Domestique chez Montaigne

roman, Gallimard 1983. Réédition en 2010 coll. L'imaginaire.

Traduit en italien sous le titre « Domestico in casa Montaigne » par Gabriella Druidi, éditions Coliseum.

Manuscrit donné au Département des manuscrits de la Bibliothèque nationale.

4e de couverture

Septembre 1980, sud-ouest de la France, une cloche qui tinte. C’est dimanche dans un village, beaucoup de touristes entre les collines couvertes de vignes. Quelqu’un s’interroge, une pancarte indique: « Château de Montaigne ». L’homme vient-il ranimer des souvenirs scolaires ? Il hésite, de la fameuse tour au cabaret, à l’église. Que cherche-t-il ? A travers une intense pérégrination géographique, historique, littéraire, sentimentale, il s’abandonne à sa mémoire comme un ivrogne. Il visite, marche, s’identifie à l’air qu’il respire, au vin bu, aux gens d’aujourd’hui, d’hier. Ces paysans traînent la savate derrière leurs ancêtres, va-t-il les écoutant finir par baiser sur la bouche Montaigne ? Quel souci le hante ? Il semble connaître les gardiens du château. Quel roman l’attache à ces remparts ? à l’entrée dite à chicane ? Le lecteur est invité à chausser des bottes de quatre siècles. Il vit simultanément l’actualité du village, un 23 septembre (date anniversaire du mariage de Montaigne, et à dix jours près celle de sa mort), et les années de troubles d’autrefois, 1980 s’efface devant 1580, 1581. Montaigne revient d’Italie, nous revenons de quoi ? Témoigner de ce qui a pu être vécu en ces lieux, s’adonner à une fiction où des figures se forment et se défont au gré de variations infinies, tel paraît être le propos de l’auteur qui, à sa façon, par de singuliers détours, retrouve quelque chose de la démarche des Essais.

Extrait (première page)

Toux, noir, fond de commode, d’armoire, fond, sac peut-être ? Toux, comme un raclement de sabots tiré hors d’hiver.

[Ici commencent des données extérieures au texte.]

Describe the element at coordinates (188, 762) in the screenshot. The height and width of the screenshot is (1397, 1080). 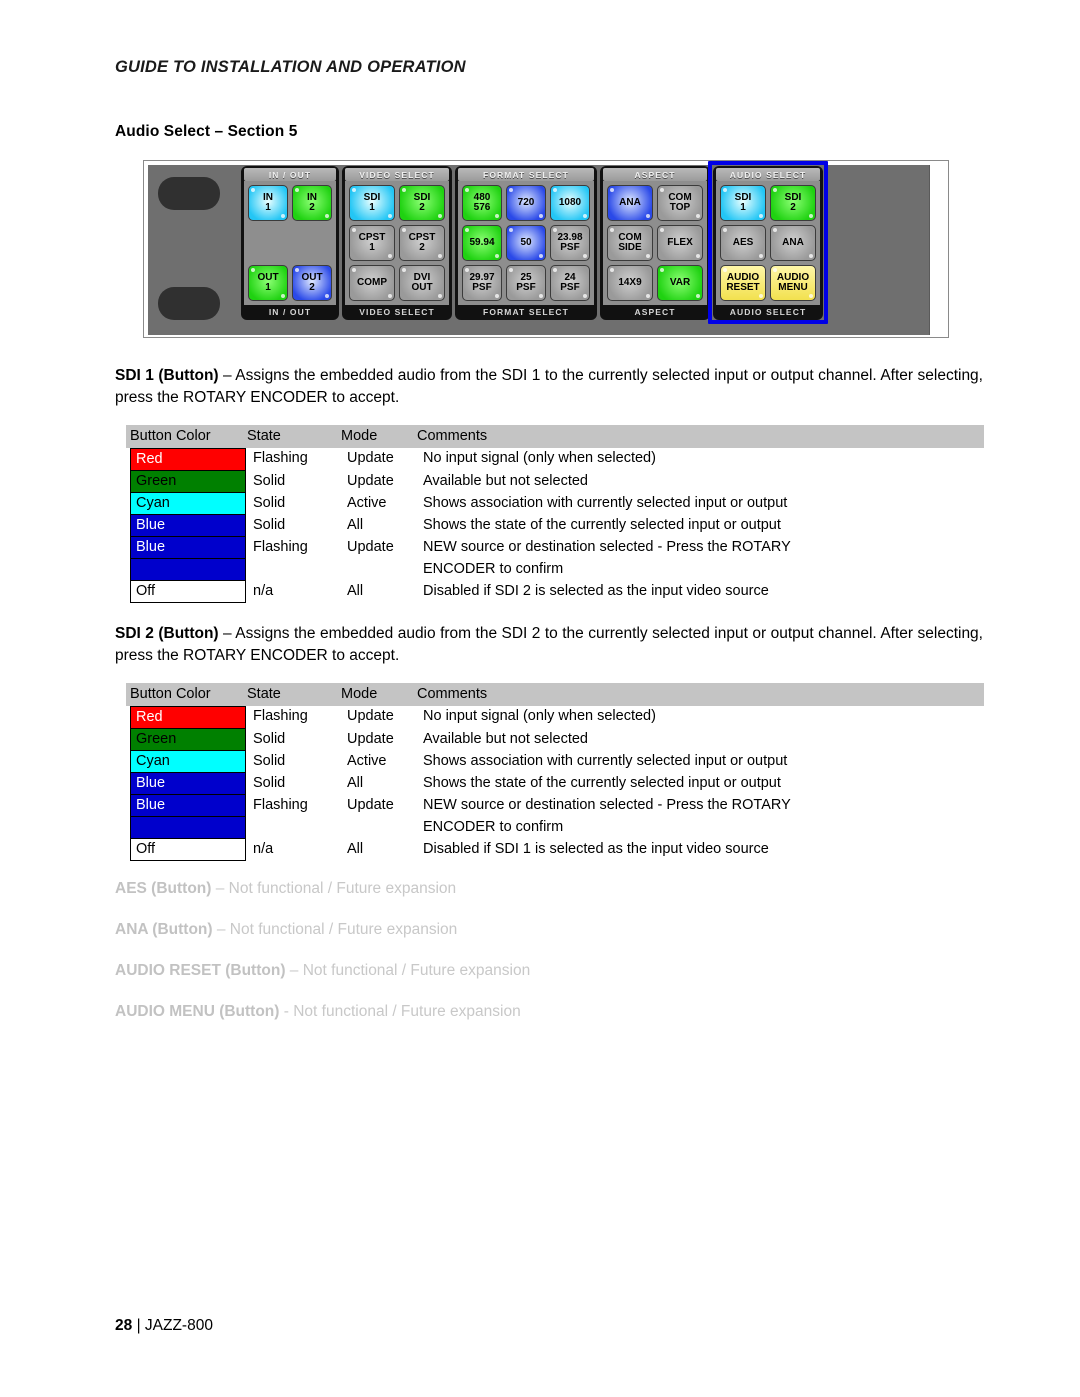
I see `color-swatch: Cyan` at that location.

Pénombre, s’accoutumer. Une chose bouge, craquements. Le bruit fait le chien, renifle. Quatre pattes d’une table, nuit très haute, attachée à l’œil-de-bœuf. On dirait que l’instant s’épouille. Flamme, main qui protège, clair d’un visage. Plus rien, noir encore, juron, autre allumette. Homme la cinquantaine incandescente, rides, tignasse, vague chemise, torchon des jambes nues, poils, posture accroupie, assiettes, chandelle, pommes, poires à moitié rognées, carpette, nature morte au bas d’un lit, couleur qui brûle, panorama de pieds de chaises. Il se relève, enfile un caleçon long, dérobe au passage un vit presque grand veneur, tousse, veut cracher. Crache, expectore son âme dans l’évier, ouvre le robinet, le gaz, prend une casserole, la remplit. Se désintéresse de la suite, machinerie qu’il enclenche tête vers la bougie fichée sur une soucoupe à l’angle du buffet. Il rêvasse, la planète s’équilibre, neige bloquée aux antipodes. Quelle heure ? Cinq ? Six ? Davantage ? Le jour ronge le bas des volets.